Synod for Africa Proposition 24: Good governance

The common good should find legal expression in the Constitution and requires the exercise of good governance. Its practice also needs to respect the principles of democracy: equality among persons, the sovereignty of peoples and respect for the rule of law. Otherwise, democracy loses its vitality and dies.

The Synod Fathers therefore call on leaders conscientiously to exercise stewardship and to uphold the common good over the interests of family, clan, ethnic group or political party and to protect and promote the social, economic, political and religious rights of every citizen, as enshrined in the United Nations’ Universal Declaration of Human Rights and in the African Charter of Human and People’s Rights.

Kenya’s constitutional referendum

On Wednesday, August 4, Kenyans took part in a ballot on a proposed new constitution. In response to concerns about possible violence around this vote, many efforts were made to ensure that the atmosphere remained calm and peaceful, no matter the outcome.
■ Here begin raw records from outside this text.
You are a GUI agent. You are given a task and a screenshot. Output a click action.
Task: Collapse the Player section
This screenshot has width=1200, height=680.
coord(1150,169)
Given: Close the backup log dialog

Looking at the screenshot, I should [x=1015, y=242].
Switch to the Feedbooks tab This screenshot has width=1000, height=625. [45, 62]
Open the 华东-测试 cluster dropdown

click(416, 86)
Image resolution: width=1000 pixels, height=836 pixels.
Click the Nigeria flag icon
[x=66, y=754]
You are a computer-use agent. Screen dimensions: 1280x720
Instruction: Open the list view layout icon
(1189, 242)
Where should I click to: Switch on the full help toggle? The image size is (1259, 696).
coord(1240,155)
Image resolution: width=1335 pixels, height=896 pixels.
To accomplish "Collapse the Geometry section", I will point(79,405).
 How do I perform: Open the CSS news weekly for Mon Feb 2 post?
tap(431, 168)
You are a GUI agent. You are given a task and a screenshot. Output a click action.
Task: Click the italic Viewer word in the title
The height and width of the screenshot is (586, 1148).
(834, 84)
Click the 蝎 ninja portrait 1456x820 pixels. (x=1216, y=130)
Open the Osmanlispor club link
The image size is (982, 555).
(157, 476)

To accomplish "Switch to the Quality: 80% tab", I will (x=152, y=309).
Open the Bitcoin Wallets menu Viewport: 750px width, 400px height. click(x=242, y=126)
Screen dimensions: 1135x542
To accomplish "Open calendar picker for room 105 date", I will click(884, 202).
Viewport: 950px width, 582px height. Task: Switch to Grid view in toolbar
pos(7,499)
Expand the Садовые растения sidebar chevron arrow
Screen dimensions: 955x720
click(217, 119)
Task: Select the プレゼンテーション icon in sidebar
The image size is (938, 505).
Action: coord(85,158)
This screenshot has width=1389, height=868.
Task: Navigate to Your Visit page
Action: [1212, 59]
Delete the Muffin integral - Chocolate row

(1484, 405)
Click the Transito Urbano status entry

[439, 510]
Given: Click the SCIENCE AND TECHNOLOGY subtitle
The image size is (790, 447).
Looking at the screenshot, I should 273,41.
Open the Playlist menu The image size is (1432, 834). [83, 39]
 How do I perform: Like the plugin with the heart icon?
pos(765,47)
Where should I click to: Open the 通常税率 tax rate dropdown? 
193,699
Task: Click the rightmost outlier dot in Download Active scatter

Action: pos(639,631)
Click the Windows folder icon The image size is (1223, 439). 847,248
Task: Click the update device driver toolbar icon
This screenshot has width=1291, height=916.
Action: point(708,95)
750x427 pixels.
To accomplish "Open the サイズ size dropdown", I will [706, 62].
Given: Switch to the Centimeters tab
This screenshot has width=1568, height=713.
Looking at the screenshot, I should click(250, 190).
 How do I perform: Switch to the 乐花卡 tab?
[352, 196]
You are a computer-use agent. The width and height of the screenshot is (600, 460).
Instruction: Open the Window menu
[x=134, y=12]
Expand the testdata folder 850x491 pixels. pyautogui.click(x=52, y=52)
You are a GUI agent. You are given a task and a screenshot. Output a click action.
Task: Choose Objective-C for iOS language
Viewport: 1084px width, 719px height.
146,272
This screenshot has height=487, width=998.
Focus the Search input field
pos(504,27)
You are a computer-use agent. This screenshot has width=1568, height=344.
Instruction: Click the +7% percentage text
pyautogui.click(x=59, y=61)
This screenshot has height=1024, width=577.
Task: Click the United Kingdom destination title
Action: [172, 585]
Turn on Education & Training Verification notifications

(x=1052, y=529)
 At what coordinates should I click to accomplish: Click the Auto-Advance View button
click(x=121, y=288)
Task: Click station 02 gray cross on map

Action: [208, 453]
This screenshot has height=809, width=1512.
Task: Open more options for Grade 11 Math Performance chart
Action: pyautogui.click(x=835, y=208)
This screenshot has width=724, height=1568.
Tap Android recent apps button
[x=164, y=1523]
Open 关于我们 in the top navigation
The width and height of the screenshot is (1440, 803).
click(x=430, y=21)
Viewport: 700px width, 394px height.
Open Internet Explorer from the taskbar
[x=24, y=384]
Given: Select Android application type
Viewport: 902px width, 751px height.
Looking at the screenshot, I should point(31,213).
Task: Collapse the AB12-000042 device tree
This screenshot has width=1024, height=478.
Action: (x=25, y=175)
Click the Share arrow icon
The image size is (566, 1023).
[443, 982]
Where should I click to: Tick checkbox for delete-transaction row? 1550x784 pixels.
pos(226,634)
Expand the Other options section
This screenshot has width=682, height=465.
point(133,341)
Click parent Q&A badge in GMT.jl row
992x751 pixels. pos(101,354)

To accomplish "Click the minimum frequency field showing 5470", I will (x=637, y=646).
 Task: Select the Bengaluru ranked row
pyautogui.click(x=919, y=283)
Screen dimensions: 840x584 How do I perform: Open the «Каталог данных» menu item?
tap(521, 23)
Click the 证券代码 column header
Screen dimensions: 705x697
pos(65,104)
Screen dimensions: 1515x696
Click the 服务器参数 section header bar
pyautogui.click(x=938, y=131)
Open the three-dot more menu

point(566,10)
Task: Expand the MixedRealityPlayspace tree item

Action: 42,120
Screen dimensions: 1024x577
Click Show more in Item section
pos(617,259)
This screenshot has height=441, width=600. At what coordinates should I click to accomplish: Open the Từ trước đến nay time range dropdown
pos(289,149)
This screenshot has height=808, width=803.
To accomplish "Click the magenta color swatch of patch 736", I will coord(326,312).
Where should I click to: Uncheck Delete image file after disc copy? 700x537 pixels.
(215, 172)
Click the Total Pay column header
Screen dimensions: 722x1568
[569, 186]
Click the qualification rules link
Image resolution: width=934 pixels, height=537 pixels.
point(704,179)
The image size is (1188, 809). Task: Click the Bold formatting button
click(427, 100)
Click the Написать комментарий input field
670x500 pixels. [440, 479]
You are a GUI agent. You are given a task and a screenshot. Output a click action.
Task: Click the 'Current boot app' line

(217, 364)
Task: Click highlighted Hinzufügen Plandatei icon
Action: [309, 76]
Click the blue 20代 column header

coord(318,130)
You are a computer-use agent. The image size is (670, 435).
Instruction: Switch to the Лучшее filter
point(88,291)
The Uwiano Platform for Peace, for example, a joint initiative of the government and civil society, supported the establishment of peace committees in districts identified as potential hot spots. “Peace brigades” were deployed to monitor and share information as the situation on the ground unfolded. To enable as many Kenyans as possible to report incidents of violence or the build-up of tension, a print and electronic media campaign with messages on national cohesion and with information on how to report incidents was launched. A toll-free number and email address were disseminated. Weekly meetings and media briefings were shared information with the public.

According to Integrated Regional Information Networks (IRIN), in the past month the Waso Peace Caravan campaign, spearheaded by professional, local and civil society leaders, also conducted peace rallies in trading centers, fields, livestock markets and watering points in Isiolo, Samburu, Marsabit and Meru East districts.

Key issues in the proposed constitution, some of them contentious, include an expanded bill of rights; land reform; judicial reform; a reduction in the number of Cabinet members; a requirement that one-third of all elective bodies, including parliament, be reserved for women; a loophole that could potentially allow abortion; recognition of Kadhi (Muslim) courts; devolution of political power to county governments; the recall of “non-performing” members of Parliament; and the possible impeachment of the president.

Results of the referendum are expected by Friday, August 6.